> **YOUR TASKS**:
- a) Decide whether each statement agrees with the Luna Pier thread. (i) Luna Pier is a concrete pier named for its crescent-moon shape. (ii) Bob4246 has fished at Luna Pier before. (iii) Jointed bombers are called the favorites at the pier. Answer yes or no for each, and quote the words of the thread that settle it.
- b) From the Luna Pier thread, copy out the passage starting with "I will try to" and going on through "(Mar 29, 2006)".

> **DOCUMENT SEGMENT**:
■ ■ ■ ■ ■

# Luna Pier



## meathelmet (Aug 4, 2008)

Lunar Pier reports good fishing with bomber lures . I know its not Northwest Ohio fishing but Luna Pier is only a few miles into Michigan.


----------



## fishindude644 (Jan 12, 2011)

meathelmet said:


> Lunar Pier reports good fishing with bomber lures . I know its not Northwest Ohio fishing but Luna Pier is only a few miles into Michigan.


 Prob gonna be messed up now with all the rain/NE winds coming.


----------



## DeathFromAbove (Oct 21, 2008)

You don't even wanna go there with a strong NE wind. You'll get blasted I was gonna go tonight, but the winds are bad. Supposed to be NE> haven't checked yet


----------



## Saugeyefisher (Jul 19, 2010)

Can anyone describe the pier. Like how high off the water, rocks, concrete,? Next time i go to st.clair im gonna stop and check it out for spring and fall walleyes! I love to get them off the bank on cranks!!


----------



## meathelmet (Aug 4, 2008)

Saugeye,

Here is the link to fisherman's cave. It provides a pretty good weather report and they sell tackle as well.


----------



## Bob4246 (Dec 30, 2004)

I will try to attach a link with a picture of Luna Pier. I've never been there, but it looks to be concrete. It also appears to be +/- 8 feet above the water, so bring a long handled net.  

http://en.wikipedia.org/wiki/File:Luna_pier.JPG


----------



## BFG (Mar 29, 2006)

Or do like a lot of other guys do and wear your waders and walk out from the beach. 

If you do that though...don't be a whiphead and walk out in front of the guys on the pier.


----------



## Saugeyefisher (Jul 19, 2010)

Nice! thanks guys....Bet that pace gets crowded when the bites hot


----------



## meathelmet (Aug 4, 2008)

Fishermen do wade out and your right...it can like the Maumee when the fishermen are on top of each other.


----------



## DeathFromAbove (Oct 21, 2008)

Saugeyefisher said:


> Can anyone describe the pier. Like how high off the water, rocks, concrete,? Next time i go to st.clair im gonna stop and check it out for spring and fall walleyes! I love to get them off the bank on cranks!!


Luna Pier is a nice long concrete pier that is so named because it is shaped like a crescant moon, going straight off shore, then breaking to the left.Its prettty wide, and can be quite tall depending on the water depth, which varies quite a bit with the wind because it's so shallow there in the first place. The other problem with its height is that it's fronted by alot of rock and concrete block. so that if the water is out a little, you either sometimes have to jump down or drag your fish on the rocks. or have a long net.As MeatHelmet said they're gettig them on bombers because due to the shallow water in there thats about all you can use. Jointed are the favorites up there and the key word is SLOW. I mean maddening slow .If you think you're slow, youre probably too fast.When it gets real cold, guys will just let them lay there like you're topwater fishing for bass. Forget about any cranks.
Guys do wade right in front of the turn in the pier. Supposedly there is an old Dance Hall out there that is now just a big rock pile that the fish hang on. Don't think thats where all the fish are, because I've seen nights where all the fish are caught in between the waders and the pier. Like I said. Bomberes red and white and firetiger are good starting colors


----------

■ ■ ■ ■ ■

> **DATA EXTRACTS**:
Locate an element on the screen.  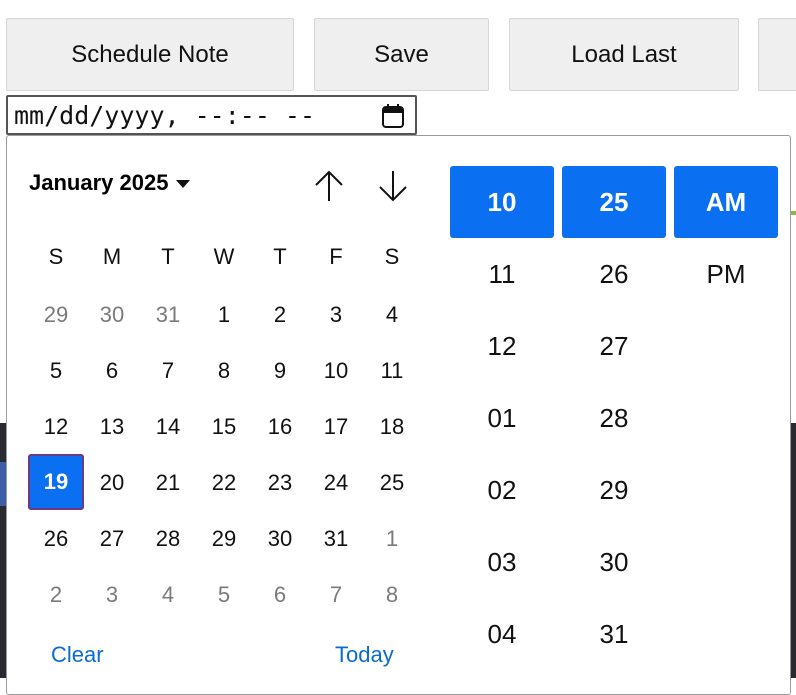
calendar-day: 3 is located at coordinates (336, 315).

■ ■ ■ ■ ■

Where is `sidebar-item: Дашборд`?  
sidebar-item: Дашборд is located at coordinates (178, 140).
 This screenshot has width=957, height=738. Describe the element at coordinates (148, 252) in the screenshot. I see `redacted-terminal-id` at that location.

■ ■ ■ ■ ■

> **SOLUTIONS**:
- a)
(i) Yes: "Luna Pier is a nice long concrete pier that is so named because it is shaped like a crescant moon"
(ii) No: "I've never been there, but it looks to be concrete."
(iii) Yes: "Jointed are the favorites up there and the key word is SLOW."

- b)
I will try to attach a link with a picture of Luna Pier. I've never been there, but it looks to be concrete. It also appears to be +/- 8 feet above the water, so bring a long handled net.  

http://en.wikipedia.org/wiki/File:Luna_pier.JPG


----------



## BFG (Mar 29, 2006)